Search code examples
apache-kafkaapache-kafka-streamsrace-condition

Does this particular Kafka Streams topology introduce a race condition?


There are two topics involved: commands that is a KStream of - you won't believe! - commands, and state, which is KTABLE (just regular one, not a GlobalKTable).

Topology looks like that: commands.leftJoin(state, computeNewState).to(state) i.e. command acts on a current state and produces new one to the same topic. It's kinda command X state -> state in term of functional programmig; where final state is produced to the same place, where initial state was taken from.

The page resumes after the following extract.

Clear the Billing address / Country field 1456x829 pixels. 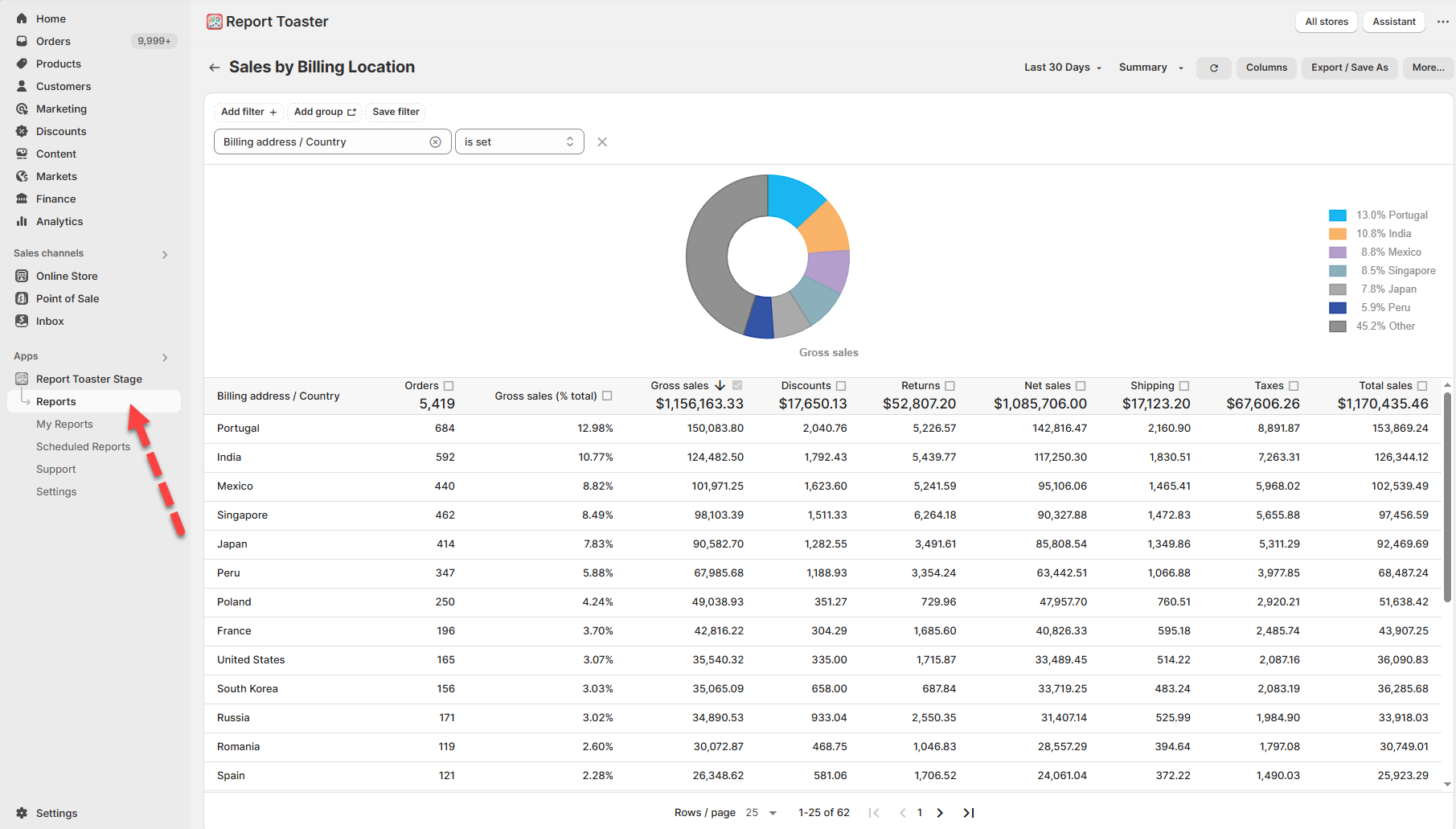435,142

It seems for me that the classical race condition is hidden there; since two (almost) simultaneous commands might produce following unfortunate sequence:

  1. command_1 arrives and consumes state_1;
  2. after recomputation, state_2 is produced by applying command_1;
  3. state_2 reactes to node and effectively async IO to Kafka happens...
  4. ...yet it is not fast enough to be applied; meanwhile command_2 comes with the same key such that leftJoin acts on the state_1 rather then state_2 simply because state_2 is not yet delivered to Kafka and not yet seen by Kafka Streams instance;
  5. QED.

Am I right?


Solution

  • What you describe is correct.

    Maybe you can just use a single input topic and use an aggregation instead to modify the state? For this case, the update to the state would be synchronous.

    If that is not possible, I would recommend to fall back to the Processor API. You read the state topic into a manually added state store. You also connect the state store to the processor that processes the comment topic -- this way, the processes can read and modify the state when processing a command directly -- writing anything back into the state input topic would be be required.